Earlier this week I was fortunate to attend the second annual Women in Motorsports event co-hosted by the Automotive Hall of Fame and WIMNA [Women in Motorsports North America]. There was a large group in attendance composed of women and men in the industry, aspiring female racers, sponsor representatives, and folks like me who were curious to hear about the current state of women’s motorsports. The evening was divided into three segments: the first was a screening of a new documentary – Undaunted – that focuses on the career of racer Paula Murphy; the second was a panel composed of women involved in racing in some capacity, including the legendary Lyn St. James; the third included the producers of Undaunted in a question and answer session. The evening was capped by refreshments and the opportunity for those in attendance to network with fellow female motorsports enthusiasts.
Undaunted was produced by the same team that released Boundless – a documentary about racer Betty Skelton – in 2022. As Pam Miller, one of those involved in both films, explained, the goal in these documentary projects is to tell stories of women who had been erased from motorsports history. Paula Murphy’s story, for example, is a fascinating one. Referred to as the ‘Women’s Lib Pioneer’ in the LA Times, the ‘World’s Fastest Woman’ in the west coast motorsports world, and ‘Miss STP’ on the racing circuit, Murphy took every opportunity available to further her racing career. From the late 1950s to the early 1970s, Murphy made important connections which allowed her to drive a variety of cars in multiple motorsports events on all sorts of tracks and racing conditions. Interviewed for the project at 94 years of age, Murphy’s personal observations and eye-opening revelation brought the documentary to life.

What to work on -
1/ According to the account of the Women in Motorsports event, which racer is the subject of the documentary Boundless?
2/ Write the next part of the account of the Women in Motorsports event, picking up after its final sentence.
The material after this point comes from a separate, unrelated source.

Saved entries -
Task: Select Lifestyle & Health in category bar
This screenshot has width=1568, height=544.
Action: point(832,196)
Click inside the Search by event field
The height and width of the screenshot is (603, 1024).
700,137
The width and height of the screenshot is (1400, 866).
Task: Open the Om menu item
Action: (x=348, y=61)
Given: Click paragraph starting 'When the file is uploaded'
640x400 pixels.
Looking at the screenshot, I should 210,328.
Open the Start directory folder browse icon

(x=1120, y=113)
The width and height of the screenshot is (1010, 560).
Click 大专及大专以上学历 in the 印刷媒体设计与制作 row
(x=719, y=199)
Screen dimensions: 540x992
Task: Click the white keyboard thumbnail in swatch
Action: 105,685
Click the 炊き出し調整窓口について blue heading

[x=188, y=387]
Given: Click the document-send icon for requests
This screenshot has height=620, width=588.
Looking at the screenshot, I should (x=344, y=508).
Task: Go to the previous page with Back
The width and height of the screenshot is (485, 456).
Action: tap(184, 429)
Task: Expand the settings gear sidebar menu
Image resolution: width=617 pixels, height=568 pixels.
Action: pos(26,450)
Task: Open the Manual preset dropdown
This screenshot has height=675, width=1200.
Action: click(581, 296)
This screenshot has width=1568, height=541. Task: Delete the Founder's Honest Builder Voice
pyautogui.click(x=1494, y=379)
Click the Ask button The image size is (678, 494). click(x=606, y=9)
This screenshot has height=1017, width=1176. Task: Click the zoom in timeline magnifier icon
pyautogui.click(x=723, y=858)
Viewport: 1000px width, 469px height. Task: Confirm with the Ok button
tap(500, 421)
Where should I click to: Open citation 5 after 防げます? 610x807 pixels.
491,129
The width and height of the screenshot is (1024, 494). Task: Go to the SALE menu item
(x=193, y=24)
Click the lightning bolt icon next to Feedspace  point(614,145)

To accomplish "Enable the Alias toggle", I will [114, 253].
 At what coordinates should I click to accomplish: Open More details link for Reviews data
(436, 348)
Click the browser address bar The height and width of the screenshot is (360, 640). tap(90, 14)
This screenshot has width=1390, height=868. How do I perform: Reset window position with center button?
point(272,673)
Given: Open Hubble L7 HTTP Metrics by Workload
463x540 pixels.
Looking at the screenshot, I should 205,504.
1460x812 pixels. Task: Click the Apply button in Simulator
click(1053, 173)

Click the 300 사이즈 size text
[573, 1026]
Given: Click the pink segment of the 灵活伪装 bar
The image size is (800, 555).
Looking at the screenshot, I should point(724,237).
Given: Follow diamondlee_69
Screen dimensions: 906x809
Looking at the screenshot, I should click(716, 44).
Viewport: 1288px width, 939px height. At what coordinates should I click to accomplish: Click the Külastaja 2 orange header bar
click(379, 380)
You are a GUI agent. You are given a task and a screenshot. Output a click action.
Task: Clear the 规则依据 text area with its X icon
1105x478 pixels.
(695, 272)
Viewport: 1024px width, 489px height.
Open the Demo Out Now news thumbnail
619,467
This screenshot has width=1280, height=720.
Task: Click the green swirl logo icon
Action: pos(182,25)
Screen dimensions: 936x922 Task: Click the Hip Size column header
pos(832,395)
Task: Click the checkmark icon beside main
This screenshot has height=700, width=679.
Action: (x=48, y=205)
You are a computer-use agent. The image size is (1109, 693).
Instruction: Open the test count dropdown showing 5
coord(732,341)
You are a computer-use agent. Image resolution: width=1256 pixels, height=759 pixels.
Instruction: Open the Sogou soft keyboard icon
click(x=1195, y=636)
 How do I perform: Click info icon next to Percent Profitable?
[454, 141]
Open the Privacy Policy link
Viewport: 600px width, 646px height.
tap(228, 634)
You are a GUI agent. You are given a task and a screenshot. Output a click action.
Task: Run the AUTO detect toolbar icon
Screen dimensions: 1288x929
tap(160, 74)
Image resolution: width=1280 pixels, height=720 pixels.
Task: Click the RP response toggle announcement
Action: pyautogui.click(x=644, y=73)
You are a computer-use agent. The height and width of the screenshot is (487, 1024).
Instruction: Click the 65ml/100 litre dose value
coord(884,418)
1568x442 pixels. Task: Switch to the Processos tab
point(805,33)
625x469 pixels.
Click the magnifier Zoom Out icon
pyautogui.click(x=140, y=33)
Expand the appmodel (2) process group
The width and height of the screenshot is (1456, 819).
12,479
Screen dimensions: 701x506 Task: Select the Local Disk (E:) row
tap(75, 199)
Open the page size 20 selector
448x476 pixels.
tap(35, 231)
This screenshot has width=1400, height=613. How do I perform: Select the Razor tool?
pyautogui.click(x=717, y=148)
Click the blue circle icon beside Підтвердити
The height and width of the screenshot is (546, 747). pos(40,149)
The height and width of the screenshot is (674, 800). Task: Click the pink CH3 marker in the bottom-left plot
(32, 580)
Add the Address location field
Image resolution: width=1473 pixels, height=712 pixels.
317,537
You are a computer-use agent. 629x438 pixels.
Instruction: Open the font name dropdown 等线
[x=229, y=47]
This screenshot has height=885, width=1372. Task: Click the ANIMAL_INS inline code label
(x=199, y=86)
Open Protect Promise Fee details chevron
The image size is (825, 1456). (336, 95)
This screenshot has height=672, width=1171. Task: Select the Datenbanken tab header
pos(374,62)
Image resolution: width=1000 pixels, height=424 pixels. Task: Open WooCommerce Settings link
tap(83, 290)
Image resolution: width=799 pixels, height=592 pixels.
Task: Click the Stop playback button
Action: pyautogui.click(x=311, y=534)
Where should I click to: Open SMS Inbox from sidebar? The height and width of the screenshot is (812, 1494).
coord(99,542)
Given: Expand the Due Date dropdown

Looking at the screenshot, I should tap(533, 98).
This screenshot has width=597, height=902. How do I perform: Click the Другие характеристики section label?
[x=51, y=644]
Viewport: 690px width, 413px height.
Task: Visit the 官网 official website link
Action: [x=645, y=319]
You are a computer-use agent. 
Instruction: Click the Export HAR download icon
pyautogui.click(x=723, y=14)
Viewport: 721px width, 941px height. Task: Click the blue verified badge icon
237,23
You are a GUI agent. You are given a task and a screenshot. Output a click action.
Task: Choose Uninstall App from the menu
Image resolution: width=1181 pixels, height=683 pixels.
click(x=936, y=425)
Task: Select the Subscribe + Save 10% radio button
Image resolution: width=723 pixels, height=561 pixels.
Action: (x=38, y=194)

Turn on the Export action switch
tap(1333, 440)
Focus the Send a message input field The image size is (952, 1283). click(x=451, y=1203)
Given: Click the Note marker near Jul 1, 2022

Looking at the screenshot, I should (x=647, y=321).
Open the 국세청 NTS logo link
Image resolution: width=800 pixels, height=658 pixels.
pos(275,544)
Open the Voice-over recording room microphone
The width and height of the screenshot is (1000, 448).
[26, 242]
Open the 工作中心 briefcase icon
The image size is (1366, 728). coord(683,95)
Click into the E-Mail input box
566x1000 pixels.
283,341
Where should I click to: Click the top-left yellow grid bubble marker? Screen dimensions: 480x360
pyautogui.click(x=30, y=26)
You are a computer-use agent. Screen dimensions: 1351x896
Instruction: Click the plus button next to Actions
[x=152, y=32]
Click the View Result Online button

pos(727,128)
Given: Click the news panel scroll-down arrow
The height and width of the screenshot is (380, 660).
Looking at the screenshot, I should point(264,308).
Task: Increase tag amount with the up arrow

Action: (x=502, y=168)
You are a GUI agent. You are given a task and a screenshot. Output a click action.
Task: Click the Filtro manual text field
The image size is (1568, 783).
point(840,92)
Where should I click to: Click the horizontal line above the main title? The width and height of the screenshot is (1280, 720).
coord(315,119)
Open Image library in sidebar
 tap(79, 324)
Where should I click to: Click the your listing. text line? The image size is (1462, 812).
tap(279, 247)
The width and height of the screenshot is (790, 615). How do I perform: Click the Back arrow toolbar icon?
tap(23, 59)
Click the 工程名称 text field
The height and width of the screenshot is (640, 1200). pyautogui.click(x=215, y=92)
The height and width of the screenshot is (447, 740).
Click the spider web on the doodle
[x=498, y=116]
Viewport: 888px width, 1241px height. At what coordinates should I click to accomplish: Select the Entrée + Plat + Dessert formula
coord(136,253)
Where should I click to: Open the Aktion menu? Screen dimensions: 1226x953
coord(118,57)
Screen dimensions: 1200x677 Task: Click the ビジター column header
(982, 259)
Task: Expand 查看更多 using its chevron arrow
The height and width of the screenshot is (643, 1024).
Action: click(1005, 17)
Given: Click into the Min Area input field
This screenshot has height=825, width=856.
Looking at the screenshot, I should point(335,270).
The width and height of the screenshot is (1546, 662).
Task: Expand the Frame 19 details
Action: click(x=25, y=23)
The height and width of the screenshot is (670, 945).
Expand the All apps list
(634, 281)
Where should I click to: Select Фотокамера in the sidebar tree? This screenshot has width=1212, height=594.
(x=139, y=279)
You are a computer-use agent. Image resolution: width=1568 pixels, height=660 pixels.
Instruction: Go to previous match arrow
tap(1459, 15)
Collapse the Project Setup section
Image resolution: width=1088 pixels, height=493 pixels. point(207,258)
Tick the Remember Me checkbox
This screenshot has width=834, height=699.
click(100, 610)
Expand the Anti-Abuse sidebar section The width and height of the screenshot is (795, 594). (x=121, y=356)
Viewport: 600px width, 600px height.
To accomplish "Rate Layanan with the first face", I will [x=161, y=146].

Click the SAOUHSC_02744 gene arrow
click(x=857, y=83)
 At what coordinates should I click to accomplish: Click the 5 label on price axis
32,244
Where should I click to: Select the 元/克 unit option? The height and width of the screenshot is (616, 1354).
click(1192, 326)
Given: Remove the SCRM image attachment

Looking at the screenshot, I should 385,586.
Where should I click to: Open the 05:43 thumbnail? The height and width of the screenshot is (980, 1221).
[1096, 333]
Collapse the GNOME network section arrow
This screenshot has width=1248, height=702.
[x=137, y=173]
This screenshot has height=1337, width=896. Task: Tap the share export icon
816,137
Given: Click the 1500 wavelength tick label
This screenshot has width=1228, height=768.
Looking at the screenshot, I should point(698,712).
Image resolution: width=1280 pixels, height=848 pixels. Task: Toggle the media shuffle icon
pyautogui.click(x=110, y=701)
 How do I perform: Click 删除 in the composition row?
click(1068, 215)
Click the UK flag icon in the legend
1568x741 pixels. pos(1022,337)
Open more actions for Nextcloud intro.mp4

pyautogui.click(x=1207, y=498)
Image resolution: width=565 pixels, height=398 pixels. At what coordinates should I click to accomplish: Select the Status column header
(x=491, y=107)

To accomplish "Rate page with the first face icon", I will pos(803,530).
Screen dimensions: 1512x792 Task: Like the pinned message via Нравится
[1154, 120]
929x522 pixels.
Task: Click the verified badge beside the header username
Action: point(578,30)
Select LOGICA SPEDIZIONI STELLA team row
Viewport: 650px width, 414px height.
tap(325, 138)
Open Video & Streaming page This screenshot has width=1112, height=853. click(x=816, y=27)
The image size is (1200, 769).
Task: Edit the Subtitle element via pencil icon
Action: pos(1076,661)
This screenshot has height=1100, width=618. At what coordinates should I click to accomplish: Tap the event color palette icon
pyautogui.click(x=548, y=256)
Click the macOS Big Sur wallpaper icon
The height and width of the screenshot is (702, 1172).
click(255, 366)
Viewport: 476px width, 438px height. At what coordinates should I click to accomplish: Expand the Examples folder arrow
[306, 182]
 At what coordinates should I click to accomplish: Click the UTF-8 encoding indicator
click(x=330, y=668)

Answers to the problems -
1/ Betty Skelton.

2/
The panel composed of automotive and motorsports industry women offered both insight and advice to those interested in a motorsports career. Lisa Boggs, who leads motorsport marketing and sponsorship activities for Firestone Racing, encouraged those with motorsports goals to ‘always raise your hand’ and do what others don’t want to do. Katie Henninger, a 15-year-old racing phenom, advised young racers to take as many opportunities as possible and to be patient in achieving goals. A common theme among the panelists was the importance of building networks as means to contacts, self-promotion, and opportunities as well as to be a good member of that network. Strategies to deal with the dominant male environment of motorsports at every level was also part of the discussion. It was noted that many men in motorsports have a fear of replacement; i.e. their spots will be taken over by women. As Beth Paretta, director of Grace Autosport, succinctly expressed, ‘I don’t want your seat at the table. I want a longer table.’ The female panelists also noted the importance of reclaiming the good ole boys network to women in motorsports; i.e. supporting and promoting each other rather than have a singular focus on oneself. Lyn St James, who developed WIMNA as a means to support opportunities for women in all aspects of motorsports, emphasized the importance of looking for individuals with mentorship mentality to help grow women’s involvement in the motorsports arena.
The Second Annual Women in Motorsports at the Automotive Hall of Fame event endeavored to highlight, celebrate, connect, and inspire the next generation of female motorsports participants. Based on the reaction from the enthusiastic audience, the project is off to a promising start.